Government to call time on zero hours contracts
The issue of employees employed on ‘zero contracts’ or low hour contracts has recently been in the spotlight. The Government has approved draft legislation which if implemented would prohibit this practice, except in cases of emergency cover, short-term relief work for an employer or in cases of genuine casual work. The proposals will affect any employee on low hour contracts who consistently works more hours each week than is provided for in their contract of employment. The proposed changes will have a welcomed impact on those employed under zero hours and low hour contracts in Ireland.
A “zero hours contract” is essentially a contract with no guaranteed minimum hours for an employee. An employee is required to work on the basis of either (a) a certain number of hours per week, or (b) as and when required by the employer, or (c) a combination of both.
Zero-hour contracts have previously been a high profile issue in Ireland when in 1996 Dunnes Stores made a failed attempt to introduce them for their employees. Consequently, in 1997 the Government introduced the Organisation of Working Time Act 1997, which stipulates that employees must be compensated for 25 per cent or 15 hours of the time they had to be available or on call for.
In order to get around the 1996 legislation, employers have used “if- and- when- contracts”. This means that if the employee is available and the employer has hours, then the employer calls them for work.
This has the same effect as a zero-hour contract; it gives part-time workers no security of hours, and allows for people to be employed on low hours, which consequently means low pay.
Whilst Ireland has failed to implement the EU Part-Time Workers Directive, France on the other hand has, resulting in the implementation of ‘’honest contracts’’ across their workforce.

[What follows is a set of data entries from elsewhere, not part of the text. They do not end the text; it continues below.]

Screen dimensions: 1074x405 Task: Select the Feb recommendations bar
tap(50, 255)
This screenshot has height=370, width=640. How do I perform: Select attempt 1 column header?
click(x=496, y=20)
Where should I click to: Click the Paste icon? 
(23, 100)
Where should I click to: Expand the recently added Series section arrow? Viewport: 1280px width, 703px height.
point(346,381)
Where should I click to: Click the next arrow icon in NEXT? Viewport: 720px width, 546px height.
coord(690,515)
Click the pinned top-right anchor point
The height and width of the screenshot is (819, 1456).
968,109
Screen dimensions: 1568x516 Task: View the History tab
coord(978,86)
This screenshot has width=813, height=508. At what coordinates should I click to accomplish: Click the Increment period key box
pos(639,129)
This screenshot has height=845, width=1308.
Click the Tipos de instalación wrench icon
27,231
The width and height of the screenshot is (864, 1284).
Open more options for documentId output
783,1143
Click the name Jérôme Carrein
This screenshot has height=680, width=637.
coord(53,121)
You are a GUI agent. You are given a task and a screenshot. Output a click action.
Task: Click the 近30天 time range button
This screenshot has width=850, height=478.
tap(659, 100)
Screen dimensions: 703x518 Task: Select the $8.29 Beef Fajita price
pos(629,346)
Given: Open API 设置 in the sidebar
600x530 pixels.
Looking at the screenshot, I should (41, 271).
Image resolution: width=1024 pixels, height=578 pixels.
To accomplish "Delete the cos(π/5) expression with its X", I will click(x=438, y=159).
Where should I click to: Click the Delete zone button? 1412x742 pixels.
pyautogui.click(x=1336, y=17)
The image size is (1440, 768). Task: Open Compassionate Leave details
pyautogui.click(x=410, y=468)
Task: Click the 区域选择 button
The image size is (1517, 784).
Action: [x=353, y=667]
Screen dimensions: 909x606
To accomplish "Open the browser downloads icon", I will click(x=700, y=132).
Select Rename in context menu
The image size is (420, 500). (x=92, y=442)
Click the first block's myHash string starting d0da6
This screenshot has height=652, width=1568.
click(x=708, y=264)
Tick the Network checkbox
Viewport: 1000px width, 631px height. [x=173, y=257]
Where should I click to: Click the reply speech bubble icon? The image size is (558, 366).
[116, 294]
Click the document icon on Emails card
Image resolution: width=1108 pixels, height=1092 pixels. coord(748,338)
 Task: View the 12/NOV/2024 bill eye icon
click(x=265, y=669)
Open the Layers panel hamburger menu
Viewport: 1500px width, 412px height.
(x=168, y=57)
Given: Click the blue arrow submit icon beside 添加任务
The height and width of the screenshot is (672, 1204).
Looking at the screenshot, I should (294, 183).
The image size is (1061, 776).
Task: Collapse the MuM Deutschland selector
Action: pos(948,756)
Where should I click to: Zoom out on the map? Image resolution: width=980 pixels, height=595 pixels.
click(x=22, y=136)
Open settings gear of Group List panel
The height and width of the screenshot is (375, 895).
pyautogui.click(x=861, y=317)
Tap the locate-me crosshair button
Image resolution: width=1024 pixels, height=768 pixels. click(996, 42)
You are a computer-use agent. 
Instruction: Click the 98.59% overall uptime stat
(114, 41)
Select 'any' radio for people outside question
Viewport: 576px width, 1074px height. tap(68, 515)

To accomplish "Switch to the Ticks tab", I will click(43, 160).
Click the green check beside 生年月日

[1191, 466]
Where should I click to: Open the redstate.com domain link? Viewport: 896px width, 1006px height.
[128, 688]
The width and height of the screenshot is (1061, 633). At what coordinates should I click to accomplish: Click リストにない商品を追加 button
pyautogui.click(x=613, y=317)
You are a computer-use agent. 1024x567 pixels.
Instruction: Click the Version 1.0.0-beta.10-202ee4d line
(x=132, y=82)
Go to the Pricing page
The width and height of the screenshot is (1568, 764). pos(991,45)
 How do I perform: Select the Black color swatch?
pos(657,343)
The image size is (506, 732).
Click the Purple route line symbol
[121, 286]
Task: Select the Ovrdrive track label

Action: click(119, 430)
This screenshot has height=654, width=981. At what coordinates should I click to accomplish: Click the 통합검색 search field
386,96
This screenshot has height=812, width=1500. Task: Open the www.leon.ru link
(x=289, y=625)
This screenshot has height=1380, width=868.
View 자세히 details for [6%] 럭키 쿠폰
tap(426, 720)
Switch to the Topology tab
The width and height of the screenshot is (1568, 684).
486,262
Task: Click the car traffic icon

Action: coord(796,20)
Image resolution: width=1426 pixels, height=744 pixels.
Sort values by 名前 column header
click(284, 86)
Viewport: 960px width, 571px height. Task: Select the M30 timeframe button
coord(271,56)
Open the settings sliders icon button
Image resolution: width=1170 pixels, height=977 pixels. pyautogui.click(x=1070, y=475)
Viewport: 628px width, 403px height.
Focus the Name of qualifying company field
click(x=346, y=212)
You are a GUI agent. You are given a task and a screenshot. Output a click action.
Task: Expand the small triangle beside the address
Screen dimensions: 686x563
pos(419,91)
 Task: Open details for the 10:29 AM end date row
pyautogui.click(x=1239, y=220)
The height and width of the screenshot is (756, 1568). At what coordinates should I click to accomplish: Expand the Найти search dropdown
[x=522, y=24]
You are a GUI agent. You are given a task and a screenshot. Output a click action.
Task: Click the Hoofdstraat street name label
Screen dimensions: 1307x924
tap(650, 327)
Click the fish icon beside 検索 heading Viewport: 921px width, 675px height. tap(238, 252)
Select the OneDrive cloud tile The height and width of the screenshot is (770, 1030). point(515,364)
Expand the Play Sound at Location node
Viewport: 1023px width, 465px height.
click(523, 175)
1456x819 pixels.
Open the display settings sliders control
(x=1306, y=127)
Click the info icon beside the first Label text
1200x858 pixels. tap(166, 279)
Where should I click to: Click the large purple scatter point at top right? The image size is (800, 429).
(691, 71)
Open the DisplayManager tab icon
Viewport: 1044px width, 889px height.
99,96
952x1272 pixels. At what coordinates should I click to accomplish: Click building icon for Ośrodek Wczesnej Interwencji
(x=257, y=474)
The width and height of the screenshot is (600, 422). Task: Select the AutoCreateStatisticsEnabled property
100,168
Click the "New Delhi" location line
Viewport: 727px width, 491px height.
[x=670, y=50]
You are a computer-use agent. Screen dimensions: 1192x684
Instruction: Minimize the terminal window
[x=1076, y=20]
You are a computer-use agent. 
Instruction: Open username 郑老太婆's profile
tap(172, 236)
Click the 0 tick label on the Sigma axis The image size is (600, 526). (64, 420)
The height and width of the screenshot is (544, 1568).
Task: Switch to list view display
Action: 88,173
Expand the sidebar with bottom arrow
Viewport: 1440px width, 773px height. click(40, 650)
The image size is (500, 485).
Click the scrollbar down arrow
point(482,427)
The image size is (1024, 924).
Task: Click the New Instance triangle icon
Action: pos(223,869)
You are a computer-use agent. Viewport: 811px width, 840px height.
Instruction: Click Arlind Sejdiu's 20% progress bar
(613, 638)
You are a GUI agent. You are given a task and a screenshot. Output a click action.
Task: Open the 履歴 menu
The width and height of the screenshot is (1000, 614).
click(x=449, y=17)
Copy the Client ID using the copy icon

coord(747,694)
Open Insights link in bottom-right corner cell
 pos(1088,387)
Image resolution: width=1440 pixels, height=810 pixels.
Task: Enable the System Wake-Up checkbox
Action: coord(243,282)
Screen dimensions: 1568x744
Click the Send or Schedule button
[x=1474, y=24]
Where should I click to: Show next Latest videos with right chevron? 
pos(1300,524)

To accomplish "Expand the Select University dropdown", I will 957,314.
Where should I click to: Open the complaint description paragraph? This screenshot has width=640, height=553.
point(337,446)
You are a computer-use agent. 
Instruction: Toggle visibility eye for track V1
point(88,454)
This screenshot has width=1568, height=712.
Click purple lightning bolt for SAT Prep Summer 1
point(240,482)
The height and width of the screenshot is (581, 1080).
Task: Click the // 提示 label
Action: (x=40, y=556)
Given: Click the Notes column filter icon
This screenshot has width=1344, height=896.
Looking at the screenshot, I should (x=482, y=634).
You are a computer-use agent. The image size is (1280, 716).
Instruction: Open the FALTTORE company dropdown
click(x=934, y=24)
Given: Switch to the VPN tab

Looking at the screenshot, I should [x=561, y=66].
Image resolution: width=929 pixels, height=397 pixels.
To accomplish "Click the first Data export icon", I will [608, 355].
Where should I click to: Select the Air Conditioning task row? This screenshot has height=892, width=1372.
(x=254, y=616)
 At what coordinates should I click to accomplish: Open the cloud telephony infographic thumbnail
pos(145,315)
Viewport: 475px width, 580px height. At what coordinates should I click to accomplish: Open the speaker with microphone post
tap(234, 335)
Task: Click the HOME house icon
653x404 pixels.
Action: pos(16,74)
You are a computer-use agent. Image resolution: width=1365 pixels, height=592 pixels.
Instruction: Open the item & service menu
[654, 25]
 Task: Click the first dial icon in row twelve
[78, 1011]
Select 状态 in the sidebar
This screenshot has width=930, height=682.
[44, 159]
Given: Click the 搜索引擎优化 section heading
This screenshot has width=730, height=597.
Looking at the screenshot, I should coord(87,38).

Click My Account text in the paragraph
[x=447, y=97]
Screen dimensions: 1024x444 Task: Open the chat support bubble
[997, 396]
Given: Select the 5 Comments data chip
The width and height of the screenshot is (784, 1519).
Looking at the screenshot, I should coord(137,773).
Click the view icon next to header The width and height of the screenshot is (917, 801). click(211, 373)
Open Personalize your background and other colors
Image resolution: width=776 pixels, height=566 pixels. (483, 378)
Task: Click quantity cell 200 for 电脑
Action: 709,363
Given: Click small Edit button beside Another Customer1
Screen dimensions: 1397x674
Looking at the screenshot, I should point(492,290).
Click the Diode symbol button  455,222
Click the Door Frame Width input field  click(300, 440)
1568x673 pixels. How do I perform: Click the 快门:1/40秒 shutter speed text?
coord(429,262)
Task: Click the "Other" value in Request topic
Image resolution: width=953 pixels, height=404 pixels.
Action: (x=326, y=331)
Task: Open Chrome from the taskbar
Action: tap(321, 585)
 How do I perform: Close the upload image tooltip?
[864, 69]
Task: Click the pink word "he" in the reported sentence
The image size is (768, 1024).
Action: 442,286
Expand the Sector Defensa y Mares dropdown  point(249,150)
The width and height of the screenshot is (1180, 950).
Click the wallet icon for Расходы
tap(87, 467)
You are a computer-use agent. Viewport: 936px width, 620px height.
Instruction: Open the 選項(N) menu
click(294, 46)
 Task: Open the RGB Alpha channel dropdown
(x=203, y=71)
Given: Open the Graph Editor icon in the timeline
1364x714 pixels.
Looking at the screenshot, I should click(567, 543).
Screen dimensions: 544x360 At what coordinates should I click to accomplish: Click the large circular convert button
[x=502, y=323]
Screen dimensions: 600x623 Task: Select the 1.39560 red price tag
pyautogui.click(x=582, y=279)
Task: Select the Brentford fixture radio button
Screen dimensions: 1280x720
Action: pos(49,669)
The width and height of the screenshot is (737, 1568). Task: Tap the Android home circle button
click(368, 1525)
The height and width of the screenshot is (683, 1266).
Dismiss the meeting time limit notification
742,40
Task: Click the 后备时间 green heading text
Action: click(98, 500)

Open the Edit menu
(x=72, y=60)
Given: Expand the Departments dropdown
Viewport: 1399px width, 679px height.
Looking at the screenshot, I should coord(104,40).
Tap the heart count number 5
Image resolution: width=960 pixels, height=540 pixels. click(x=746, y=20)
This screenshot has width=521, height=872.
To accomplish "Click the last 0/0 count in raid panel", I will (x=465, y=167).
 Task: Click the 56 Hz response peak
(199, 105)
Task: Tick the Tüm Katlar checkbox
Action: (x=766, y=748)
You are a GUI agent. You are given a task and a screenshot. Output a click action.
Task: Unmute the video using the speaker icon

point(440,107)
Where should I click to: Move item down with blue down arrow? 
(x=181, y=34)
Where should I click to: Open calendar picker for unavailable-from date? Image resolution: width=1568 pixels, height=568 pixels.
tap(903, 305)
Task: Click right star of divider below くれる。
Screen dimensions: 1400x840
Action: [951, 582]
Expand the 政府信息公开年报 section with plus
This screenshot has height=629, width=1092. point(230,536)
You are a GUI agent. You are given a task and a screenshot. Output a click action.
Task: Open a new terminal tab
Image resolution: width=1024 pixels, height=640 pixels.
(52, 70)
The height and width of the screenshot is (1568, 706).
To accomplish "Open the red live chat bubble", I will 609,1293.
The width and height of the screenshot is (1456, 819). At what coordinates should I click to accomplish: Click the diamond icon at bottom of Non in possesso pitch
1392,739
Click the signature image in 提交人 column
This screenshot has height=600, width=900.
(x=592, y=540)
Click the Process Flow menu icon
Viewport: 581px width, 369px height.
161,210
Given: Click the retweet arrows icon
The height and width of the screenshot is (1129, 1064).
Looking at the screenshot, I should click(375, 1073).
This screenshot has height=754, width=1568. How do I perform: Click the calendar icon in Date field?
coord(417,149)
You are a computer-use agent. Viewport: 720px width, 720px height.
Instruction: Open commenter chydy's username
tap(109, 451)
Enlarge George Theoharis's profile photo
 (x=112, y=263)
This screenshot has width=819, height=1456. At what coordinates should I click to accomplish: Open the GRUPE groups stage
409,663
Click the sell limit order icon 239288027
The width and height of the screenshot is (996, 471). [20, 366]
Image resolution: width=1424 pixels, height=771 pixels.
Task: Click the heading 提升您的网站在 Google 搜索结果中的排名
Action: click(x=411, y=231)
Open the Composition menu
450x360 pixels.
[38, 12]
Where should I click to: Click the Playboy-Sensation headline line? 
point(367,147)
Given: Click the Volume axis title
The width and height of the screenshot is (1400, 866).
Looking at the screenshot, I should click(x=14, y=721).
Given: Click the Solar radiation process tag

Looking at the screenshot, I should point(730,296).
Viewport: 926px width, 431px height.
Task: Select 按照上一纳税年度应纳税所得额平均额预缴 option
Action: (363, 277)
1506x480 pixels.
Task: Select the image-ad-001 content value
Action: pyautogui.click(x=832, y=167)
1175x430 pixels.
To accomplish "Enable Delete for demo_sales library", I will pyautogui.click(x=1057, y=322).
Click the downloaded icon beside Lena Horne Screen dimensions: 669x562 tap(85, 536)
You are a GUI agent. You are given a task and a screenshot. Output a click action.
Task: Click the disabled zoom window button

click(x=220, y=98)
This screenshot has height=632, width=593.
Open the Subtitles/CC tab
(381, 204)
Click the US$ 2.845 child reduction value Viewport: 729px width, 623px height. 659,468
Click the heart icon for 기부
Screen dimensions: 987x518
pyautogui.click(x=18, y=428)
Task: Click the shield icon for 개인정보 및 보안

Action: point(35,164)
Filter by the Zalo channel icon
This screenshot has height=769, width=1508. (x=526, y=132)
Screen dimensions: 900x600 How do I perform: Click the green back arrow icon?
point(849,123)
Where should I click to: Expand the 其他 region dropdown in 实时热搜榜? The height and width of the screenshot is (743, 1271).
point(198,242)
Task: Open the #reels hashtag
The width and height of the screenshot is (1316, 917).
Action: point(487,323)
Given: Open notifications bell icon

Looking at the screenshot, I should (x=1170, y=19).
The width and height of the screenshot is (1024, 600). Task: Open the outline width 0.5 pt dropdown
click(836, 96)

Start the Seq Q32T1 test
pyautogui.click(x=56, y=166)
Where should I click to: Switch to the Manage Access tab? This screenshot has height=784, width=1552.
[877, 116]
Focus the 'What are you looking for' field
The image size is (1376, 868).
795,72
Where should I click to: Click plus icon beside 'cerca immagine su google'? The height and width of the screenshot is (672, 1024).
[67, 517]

This means that if a worker gets a contract for ten hours per week, but they regularly work twenty hours, the extra ten hours are paid at double time, or time and a half.
What changes will the draft legislation introduce?
- The legislation would prohibit the use of zero-hour contracts, except in cases where it is genuine casual work, emergency cover or short-term relief work for the employer
- Staff called into work and then sent home will be entitled to compensation equivalent to three hours pay at three times the national minimum wage, or the rate that applies in an area covered by a legally-binding wage agreement
- Workers will be entitled to clearer information about the nature and main terms of their employment arrangements within five days of commencing a job. This information includes, the full name and address of the employer, the expected duration of the contract (whether the contract is temporary or fixed-term), the rate or method of calculating pay, and expected length of the employees’ working day and week)
- The proposed legislation also provides for the creation of a new right for an employee whose contract of employment does not reflect the actual hours worked by them on a consistent basis. For example, if an employee can establish that the hours they are contracted to work are not a true reflection of the hours they have actually worked, then the employee will have the right to be placed in a band of hours that reflects the actual hours worked over a reference period of 18 months. Proposals have also been made to have the Workplace Relations Commission responsible for the enforcement of this right. However, in cases of such a breach, employers will have a defence if they can demonstrate that significant adverse changes affected its business
- Employers in breach of the proposed legislation will be guilty of a criminal offence, though the precise sanctions they will face have not yet been revealed.
It is anticipated that the draft legislation will improve employment protection for low-paid vulnerable workers, and would give them more certainty as to their working hours and their income. However, a balance must be found between protecting the rights of employees and minimising the impact on businesses.